A ação ajuizada pelo deputado estadual Alexandre Freitas (sem partido) no Tribunal de Justiça com pedido liminar contra decretos da Prefeitura do Rio que exigem o passaporte de vacina de Covid-19 na cidade do Rio de Janeiro aguarda decisão há 15 dias. Na petição, o parlamentar argumenta que o pedido de urgência deve-se ao fato de que a população carioca poderá ter prejuízos imediatos com os decretos, como a perda de auxílio social e o direito de realizar cirurgias.

A representação de inconstitucionalidade foi protocolada no TJ no dia 27/08, sendo distribuída ao desembargador Cesar Felipe Cury.
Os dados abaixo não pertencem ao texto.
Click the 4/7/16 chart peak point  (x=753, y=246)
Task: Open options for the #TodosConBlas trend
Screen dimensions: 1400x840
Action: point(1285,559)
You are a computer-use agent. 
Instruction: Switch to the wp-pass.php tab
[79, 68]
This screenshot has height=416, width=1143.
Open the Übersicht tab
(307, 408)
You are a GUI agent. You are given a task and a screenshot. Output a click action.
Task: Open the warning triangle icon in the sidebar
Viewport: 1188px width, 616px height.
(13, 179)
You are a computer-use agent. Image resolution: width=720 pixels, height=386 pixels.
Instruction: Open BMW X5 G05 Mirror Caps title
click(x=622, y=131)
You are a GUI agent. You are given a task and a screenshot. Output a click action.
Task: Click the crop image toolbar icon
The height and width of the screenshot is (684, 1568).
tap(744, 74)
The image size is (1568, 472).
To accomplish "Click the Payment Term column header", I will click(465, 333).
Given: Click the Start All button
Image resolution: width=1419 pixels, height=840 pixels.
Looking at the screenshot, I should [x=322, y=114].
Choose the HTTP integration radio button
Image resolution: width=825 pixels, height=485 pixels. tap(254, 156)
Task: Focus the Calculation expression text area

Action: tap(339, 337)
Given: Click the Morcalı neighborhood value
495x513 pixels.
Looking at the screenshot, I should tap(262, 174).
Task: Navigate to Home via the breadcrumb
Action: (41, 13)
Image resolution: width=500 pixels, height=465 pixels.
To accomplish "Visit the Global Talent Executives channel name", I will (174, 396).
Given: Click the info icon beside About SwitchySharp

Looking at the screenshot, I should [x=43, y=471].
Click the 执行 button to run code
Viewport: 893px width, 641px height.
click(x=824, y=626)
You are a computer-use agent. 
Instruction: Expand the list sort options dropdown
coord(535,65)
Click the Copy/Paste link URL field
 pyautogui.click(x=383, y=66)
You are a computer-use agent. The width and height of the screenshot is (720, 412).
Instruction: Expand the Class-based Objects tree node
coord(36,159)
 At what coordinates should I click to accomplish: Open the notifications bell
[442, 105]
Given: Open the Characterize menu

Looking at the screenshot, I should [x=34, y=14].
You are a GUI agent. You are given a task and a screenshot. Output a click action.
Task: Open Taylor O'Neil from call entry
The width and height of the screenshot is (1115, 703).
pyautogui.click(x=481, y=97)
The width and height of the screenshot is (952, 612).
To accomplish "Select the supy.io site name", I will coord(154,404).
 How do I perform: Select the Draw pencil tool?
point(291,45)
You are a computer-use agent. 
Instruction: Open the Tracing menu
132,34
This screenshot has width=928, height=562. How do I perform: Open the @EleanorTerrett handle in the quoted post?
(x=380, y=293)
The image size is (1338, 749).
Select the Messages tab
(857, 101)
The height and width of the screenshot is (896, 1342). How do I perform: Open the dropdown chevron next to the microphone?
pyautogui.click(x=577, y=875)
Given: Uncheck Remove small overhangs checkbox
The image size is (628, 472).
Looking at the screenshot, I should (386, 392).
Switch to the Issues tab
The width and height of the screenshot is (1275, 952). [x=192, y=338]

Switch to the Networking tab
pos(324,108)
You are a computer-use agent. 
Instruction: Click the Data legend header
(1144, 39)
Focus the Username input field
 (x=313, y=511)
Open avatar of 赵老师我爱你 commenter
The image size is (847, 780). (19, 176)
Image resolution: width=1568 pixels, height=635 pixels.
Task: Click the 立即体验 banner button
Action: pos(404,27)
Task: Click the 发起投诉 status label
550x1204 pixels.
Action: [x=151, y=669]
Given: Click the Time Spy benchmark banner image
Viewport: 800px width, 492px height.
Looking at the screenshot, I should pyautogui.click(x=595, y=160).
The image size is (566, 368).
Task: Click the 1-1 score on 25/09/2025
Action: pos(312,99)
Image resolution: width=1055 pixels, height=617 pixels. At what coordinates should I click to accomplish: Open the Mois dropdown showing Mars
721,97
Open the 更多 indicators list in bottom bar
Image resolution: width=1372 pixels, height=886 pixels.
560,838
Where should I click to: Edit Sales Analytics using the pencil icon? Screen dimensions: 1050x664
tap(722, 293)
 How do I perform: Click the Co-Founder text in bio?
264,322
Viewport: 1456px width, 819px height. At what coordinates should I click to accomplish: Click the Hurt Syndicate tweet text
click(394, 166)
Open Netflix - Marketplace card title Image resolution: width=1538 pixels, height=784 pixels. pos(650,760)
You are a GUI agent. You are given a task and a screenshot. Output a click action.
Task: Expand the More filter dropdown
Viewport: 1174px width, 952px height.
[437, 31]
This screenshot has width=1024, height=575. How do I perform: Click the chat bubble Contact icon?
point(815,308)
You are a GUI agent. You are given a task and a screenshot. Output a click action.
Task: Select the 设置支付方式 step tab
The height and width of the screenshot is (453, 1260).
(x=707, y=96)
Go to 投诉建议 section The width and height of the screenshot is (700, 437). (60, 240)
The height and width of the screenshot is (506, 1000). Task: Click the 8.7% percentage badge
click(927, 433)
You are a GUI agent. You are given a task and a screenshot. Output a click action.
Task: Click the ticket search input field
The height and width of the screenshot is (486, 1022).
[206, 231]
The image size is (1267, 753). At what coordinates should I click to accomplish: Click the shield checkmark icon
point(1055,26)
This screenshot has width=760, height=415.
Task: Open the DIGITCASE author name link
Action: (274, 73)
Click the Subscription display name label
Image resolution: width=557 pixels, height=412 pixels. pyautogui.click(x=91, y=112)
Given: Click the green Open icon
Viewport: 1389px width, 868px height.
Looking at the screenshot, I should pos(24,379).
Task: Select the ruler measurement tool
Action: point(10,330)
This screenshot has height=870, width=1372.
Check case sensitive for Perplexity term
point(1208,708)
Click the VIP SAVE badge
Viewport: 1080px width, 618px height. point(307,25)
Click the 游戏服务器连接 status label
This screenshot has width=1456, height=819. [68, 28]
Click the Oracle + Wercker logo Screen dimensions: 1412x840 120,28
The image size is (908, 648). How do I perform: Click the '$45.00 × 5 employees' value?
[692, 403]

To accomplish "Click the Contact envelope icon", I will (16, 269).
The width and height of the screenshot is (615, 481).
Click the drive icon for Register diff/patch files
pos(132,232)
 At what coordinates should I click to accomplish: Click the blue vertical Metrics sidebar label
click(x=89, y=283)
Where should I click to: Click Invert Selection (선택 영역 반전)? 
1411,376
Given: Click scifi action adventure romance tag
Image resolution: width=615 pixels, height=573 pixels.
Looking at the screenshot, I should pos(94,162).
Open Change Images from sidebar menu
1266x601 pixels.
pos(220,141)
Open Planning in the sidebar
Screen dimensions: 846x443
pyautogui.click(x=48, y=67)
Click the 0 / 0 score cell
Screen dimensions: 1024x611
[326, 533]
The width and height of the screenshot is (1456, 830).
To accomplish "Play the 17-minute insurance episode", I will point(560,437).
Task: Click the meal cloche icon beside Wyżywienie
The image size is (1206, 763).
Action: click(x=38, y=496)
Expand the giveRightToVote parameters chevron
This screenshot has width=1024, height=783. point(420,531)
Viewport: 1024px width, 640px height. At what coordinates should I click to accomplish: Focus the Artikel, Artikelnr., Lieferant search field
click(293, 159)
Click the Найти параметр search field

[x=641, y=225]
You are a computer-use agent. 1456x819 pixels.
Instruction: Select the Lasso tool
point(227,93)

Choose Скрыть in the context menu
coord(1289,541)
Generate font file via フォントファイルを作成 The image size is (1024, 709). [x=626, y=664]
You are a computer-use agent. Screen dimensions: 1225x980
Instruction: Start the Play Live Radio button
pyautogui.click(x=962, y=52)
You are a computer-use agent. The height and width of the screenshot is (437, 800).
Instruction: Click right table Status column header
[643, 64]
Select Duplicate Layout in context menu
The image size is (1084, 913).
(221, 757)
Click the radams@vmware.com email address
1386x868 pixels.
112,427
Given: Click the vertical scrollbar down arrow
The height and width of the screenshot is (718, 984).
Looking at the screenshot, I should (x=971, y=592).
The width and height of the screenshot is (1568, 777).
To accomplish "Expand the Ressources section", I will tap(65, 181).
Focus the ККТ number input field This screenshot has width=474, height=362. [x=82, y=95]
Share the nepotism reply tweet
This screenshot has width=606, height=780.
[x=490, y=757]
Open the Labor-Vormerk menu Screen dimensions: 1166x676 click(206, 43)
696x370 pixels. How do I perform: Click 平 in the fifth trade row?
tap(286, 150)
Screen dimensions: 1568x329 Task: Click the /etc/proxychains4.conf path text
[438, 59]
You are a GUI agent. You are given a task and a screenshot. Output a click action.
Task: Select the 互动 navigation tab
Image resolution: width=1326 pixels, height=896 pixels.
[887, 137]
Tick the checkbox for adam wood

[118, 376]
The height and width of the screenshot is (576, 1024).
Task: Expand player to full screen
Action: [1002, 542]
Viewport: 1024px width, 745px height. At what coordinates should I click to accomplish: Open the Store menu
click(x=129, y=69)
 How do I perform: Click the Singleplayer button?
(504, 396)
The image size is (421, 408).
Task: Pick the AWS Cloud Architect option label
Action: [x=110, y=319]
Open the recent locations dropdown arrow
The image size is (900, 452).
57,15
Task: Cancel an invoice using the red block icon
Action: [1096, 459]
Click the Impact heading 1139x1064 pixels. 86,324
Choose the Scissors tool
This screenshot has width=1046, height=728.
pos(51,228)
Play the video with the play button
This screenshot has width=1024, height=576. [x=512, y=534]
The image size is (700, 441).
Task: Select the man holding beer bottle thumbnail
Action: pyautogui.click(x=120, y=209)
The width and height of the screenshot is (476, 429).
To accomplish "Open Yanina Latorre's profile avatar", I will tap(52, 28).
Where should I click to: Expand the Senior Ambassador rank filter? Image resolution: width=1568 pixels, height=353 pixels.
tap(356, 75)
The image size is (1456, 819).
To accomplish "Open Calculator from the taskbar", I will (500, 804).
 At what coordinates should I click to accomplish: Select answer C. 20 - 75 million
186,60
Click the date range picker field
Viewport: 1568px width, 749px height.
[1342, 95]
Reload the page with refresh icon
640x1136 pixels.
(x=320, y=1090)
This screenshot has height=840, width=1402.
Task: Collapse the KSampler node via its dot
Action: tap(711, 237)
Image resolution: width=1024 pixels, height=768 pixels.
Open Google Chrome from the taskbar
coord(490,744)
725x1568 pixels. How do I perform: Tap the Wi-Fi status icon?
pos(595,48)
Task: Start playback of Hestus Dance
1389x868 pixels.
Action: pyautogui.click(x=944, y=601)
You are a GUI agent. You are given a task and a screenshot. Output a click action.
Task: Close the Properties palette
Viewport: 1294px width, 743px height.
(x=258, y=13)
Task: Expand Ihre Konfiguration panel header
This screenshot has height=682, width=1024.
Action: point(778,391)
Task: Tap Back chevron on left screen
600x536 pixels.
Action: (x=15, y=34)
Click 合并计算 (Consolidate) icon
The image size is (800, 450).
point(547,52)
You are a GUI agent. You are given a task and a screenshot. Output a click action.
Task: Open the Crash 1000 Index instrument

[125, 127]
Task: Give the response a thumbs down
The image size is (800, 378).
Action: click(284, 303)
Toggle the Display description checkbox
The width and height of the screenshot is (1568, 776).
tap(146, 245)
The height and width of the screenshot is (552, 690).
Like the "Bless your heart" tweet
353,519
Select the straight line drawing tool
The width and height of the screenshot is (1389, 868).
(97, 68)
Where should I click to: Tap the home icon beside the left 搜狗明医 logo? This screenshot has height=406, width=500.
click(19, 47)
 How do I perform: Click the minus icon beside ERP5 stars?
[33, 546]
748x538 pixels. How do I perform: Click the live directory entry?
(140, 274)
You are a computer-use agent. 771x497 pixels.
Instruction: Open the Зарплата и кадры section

O processo está concluso para decisão do magistrado desde o 31/08.

A ação do parlamentar contesta a constitucionalidade de cada um dos três decretos baixados pela Prefeitura do Rio: o decreto 49.335, que exige a comprovação da vacina para acesso a locais públicos; o decreto 49.334, para realização de qualquer cirurgia eletiva na rede pública ou privada; e o decreto 49.337, que exige o passaporte para concessão do auxílio social Cartão Família Carioca.

2 COMENTÁRIOS

  1. Esse passaporte sanitário é muito injusto e discriminatório por não levar em conta as pessoas já imunizadas de maneira natural por terem tido covid. Imunidade adquirida da doença já provada no mundo afora ser muito superior a imunidade vacinal. Alem disso, o fato de uma pessoa ser vacinada e ter carteirinha não significa que ela não possa estar reinfectada e transmitir a doença no ambiente. Então cria uma situação absurda, de uma pessoa vacinada, poder entrar num teatro doente e infectar pessoas, só porque tomou vacina, mas uma pessoa saudável com imunidade natural adquirida fica de fora da vida social, discriminada por não ter a tal carteirinha. Uma burocracia burra anticiencia e discriminatória.

  2. O TJRJ, tal como todo o Poder Judiciário, acha que pode sentar em cima das pautas e decidir ao seu bel-prazer a ordem das coisas. Alô meritíssimos! Vamos trabalhar!! É DEVER dos senhores e senhoras dar uma resposta rápida às demandas.

    Porque a Justiça é lenta, ela cai em descrédito e nosso povo busca todo dia a autotutela. Não à toa muitas vezes o carioca e o fluminense agem como animais em diversas situações do dia-a-dia para resolver as contendas sociais.